Sono esclusi anche i conti per i quali il contribuente ha fornito all'Amministrazione Federale delle Contribuzioni svizzera la prova che i valori patrimoniali presenti sul conto o sui conti alla fine dell'ultimo anno fiscale - per i quali è scaduto il termine per la presentazione della dichiarazione dei redditi - sono stati inclusi nella dichiarazione dei redditi correttamente depositata presso l'amministrazione fiscale italiana, in particolare con il modello RW.

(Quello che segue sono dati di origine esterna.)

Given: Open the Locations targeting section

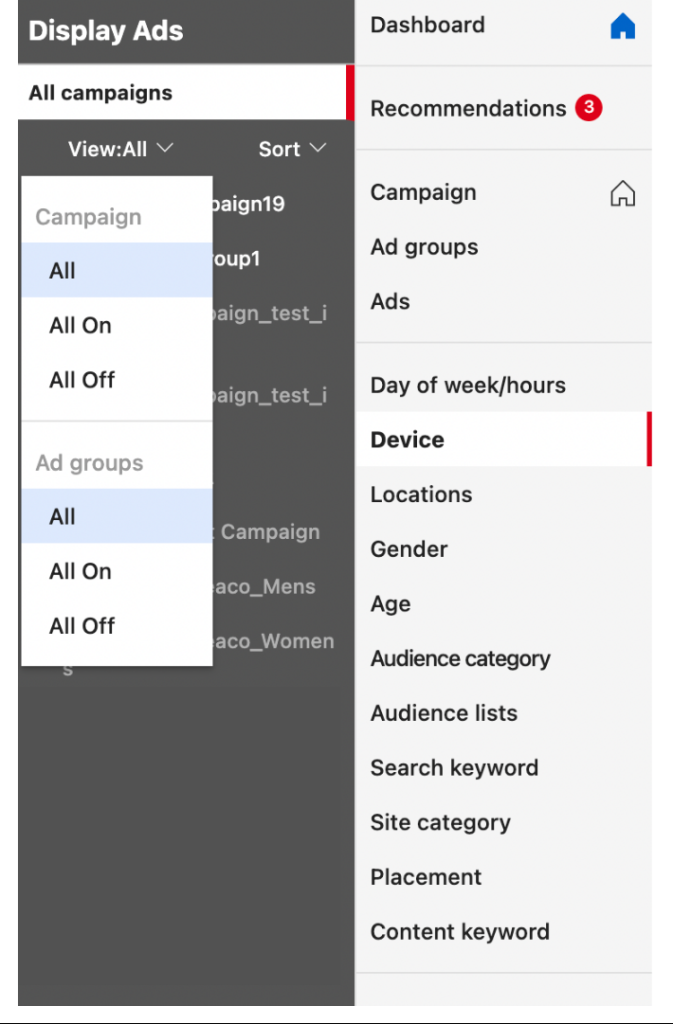Looking at the screenshot, I should point(421,494).
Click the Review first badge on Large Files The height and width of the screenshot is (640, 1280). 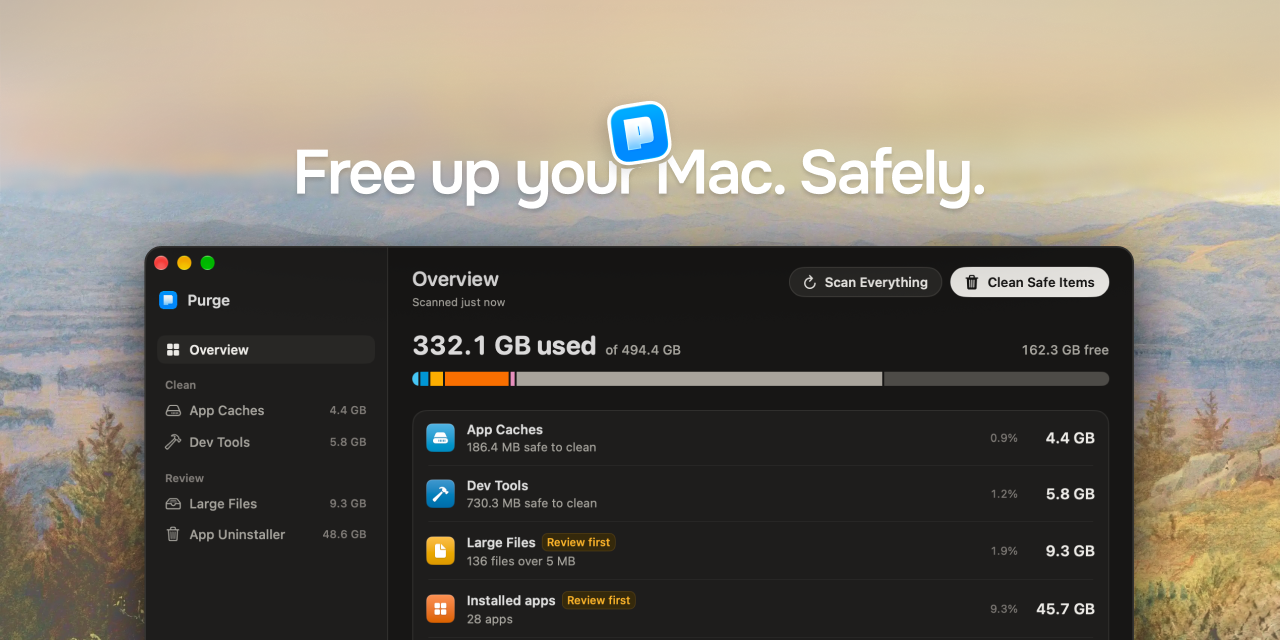[x=578, y=542]
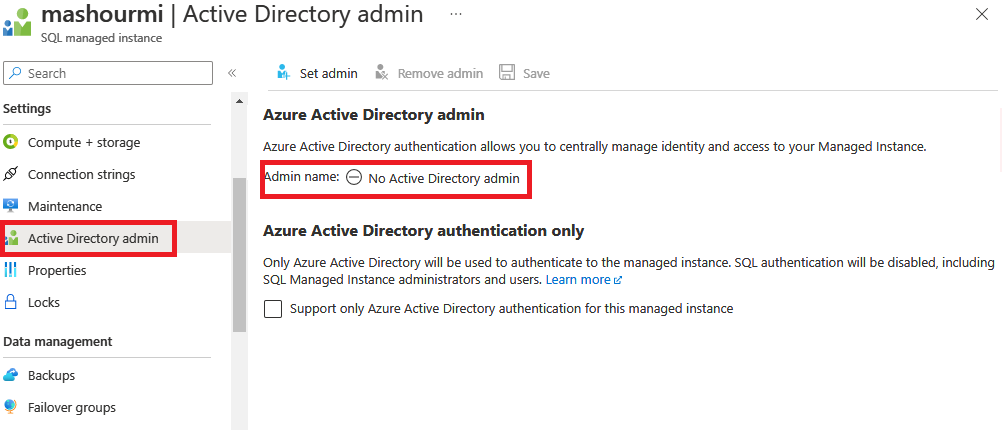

Se l'importo dichiarato come detenuto presso gli istituti finanziari svizzeri è superiore al saldo del conto interessato o dei conti interessati alla fine dell'ultimo anno fiscale, il contribuente deve presentare all'Amministrazione Federale delle Contribuzioni svizzera l'estratto conto relativo agli altri attivi detenuti presso gli istituti finanziari svizzeri per consentire all'Amministrazione di verificare se i valori patrimoniali dichiarati sono equivalenti ai saldi contabili.

Se l'importo dichiarato detenuto presso gli istituti finanziari svizzeri è inferiore al saldo del conto interessato o dei conti interessati alla fine dell'ultimo anno fiscale, non si applica l'esenzione dalla comunicazione del conto o dei conti.

Infine, prosegue la nota del Foglio federale svizzero, sono esenti dalla comunicazione i conti per i quali le informazioni domandate sono già state trasmesse all'autorità competente italiana nell'ambito di una procedura di assistenza amministrativa precedente.

Cosa fare se si è nel mirino

I contribuenti italiani interessati dalla domanda di assistenza amministrativa sono invitati a comunicare all'Amministrazione federale delle Contribuzioni il loro indirizzo attuale svizzero, se risiedono nella Confederazione, o a designare un rappresentante autorizzato a ricevere le notificazioni in Svizzera, se risiedono all'estero.

Il termine per comunicare l'indirizzo svizzero o il rappresentante autorizzato a ricevere le notificazioni è di 20 giorni e inizia a decorrere dal giorno successivo alla pubblicazione nel Foglio federale, cioé a partire da oggi.

Le autorità svizzere trasmetteranno poi tutte le informazioni all'Agenzia delle Entrate italiana.